TASK TO CARRY OUT - Your answer must be an exact copy of the lines from the one holding "This screenshot has height=458, width=500." through the last line of the entries below, with nothing added.

EXTRACTED MATERIAL -
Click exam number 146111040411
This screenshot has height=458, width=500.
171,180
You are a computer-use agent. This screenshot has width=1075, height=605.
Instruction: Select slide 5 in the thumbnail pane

SOLVED PROBLEM -
This screenshot has height=458, width=500.
171,180
You are a computer-use agent. This screenshot has width=1075, height=605.
Instruction: Select slide 5 in the thumbnail pane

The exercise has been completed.